→ Do this: Rewrite every line from the one containing "Switch to the Trip Reports tab" down to the one containing "Screen dimensions: 1400x853 coord(550,625)", with "magnifier" replaced by "magnifying glass" and all else left unchanged.

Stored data
»»

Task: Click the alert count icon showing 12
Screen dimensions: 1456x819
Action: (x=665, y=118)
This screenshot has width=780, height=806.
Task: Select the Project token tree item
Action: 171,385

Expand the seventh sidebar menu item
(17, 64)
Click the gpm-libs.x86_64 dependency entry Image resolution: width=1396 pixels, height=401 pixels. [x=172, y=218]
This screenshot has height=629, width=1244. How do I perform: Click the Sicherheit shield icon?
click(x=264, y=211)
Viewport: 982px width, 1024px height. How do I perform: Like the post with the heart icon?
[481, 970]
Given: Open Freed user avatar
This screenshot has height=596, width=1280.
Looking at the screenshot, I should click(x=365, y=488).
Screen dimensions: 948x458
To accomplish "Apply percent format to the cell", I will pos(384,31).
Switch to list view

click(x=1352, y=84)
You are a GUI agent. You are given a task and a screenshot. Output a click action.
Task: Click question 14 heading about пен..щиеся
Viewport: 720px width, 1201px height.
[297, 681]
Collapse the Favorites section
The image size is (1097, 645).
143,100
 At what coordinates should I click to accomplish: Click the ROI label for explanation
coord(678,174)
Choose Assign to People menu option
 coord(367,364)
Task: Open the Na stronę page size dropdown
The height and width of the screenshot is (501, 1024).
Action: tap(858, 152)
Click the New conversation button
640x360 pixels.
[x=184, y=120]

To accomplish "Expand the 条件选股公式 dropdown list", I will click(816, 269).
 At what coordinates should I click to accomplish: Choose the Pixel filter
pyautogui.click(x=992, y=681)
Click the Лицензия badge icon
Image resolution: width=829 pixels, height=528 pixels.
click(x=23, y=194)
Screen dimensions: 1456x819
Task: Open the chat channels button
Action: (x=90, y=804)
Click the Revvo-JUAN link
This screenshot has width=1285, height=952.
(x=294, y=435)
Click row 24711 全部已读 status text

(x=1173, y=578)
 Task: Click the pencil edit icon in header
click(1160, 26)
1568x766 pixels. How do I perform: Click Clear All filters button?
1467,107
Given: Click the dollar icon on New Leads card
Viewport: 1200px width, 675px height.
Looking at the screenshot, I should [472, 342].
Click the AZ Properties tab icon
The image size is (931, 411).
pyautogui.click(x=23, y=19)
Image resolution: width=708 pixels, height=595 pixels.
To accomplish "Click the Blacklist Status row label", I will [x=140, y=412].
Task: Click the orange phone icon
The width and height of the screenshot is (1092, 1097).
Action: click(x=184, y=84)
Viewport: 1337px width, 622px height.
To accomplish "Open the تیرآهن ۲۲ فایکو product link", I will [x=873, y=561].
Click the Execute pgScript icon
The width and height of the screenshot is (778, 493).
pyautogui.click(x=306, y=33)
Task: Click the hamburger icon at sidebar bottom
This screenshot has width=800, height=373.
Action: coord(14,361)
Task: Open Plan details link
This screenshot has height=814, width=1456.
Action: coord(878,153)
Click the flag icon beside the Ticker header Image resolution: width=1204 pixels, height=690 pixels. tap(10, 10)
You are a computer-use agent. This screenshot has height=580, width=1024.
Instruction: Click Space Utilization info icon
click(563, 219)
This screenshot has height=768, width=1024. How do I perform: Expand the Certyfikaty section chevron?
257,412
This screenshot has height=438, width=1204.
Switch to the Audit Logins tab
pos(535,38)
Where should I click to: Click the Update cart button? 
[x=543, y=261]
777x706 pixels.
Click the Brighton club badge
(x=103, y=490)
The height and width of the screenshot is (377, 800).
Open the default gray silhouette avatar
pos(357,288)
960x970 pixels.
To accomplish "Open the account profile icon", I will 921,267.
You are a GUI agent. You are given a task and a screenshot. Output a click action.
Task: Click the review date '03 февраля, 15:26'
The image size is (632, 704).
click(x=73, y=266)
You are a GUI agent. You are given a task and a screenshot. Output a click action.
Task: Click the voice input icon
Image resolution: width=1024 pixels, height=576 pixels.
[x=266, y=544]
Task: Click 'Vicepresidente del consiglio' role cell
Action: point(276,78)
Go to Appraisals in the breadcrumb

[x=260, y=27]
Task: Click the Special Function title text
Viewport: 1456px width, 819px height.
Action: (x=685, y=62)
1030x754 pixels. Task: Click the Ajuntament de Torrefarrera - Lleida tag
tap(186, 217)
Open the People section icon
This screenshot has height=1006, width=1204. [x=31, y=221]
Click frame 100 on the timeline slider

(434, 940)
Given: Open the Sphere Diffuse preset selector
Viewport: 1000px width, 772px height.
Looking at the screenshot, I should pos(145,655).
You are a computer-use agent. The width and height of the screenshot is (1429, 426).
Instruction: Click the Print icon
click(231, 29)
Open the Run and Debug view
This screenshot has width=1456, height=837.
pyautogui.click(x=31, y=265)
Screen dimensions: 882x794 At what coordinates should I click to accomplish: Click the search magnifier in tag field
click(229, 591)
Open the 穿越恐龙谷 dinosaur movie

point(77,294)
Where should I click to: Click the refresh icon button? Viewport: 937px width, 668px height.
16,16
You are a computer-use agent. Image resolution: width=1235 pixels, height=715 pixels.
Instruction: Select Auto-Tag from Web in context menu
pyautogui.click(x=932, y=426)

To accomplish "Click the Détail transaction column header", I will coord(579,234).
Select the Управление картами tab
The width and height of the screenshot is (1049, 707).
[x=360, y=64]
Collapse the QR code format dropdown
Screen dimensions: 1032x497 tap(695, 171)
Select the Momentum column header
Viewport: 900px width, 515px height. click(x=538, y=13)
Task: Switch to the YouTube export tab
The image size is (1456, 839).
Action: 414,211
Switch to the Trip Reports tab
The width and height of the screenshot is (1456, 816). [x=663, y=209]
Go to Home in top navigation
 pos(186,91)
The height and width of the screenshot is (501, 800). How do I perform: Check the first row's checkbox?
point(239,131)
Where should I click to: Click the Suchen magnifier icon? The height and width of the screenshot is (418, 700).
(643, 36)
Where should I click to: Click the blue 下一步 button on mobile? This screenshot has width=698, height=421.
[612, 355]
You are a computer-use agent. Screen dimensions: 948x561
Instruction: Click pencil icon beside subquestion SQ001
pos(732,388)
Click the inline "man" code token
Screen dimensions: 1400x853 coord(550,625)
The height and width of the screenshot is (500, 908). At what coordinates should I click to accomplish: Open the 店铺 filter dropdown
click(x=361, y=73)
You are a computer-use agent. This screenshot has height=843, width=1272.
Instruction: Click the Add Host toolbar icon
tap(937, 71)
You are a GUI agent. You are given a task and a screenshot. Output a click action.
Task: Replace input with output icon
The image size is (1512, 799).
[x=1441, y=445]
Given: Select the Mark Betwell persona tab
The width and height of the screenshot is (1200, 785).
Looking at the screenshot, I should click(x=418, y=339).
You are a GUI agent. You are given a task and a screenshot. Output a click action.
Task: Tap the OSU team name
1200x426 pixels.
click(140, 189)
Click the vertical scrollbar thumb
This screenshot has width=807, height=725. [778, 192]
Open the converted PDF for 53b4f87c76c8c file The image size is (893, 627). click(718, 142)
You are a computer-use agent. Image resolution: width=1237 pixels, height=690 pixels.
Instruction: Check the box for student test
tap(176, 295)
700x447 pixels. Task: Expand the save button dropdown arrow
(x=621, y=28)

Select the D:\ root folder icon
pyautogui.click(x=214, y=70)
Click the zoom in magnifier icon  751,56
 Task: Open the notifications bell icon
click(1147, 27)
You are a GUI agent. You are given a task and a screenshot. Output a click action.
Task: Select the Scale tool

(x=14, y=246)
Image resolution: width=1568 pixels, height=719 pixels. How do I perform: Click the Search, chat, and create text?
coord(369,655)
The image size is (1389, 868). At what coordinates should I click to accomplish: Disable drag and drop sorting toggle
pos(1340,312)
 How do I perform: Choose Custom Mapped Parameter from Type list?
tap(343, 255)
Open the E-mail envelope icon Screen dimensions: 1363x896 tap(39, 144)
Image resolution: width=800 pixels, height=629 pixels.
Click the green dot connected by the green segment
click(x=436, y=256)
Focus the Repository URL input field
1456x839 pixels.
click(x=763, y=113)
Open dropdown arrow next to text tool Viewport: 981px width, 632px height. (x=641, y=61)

««

→ Response below:
Switch to the Trip Reports tab
The width and height of the screenshot is (1456, 816). [x=663, y=209]
Go to Home in top navigation
 pos(186,91)
The height and width of the screenshot is (501, 800). How do I perform: Check the first row's checkbox?
point(239,131)
Where should I click to: Click the Suchen magnifying glass icon? The height and width of the screenshot is (418, 700).
(643, 36)
Where should I click to: Click the blue 下一步 button on mobile? This screenshot has width=698, height=421.
[612, 355]
You are a computer-use agent. Screen dimensions: 948x561
Instruction: Click pencil icon beside subquestion SQ001
pos(732,388)
Click the inline "man" code token
Screen dimensions: 1400x853 coord(550,625)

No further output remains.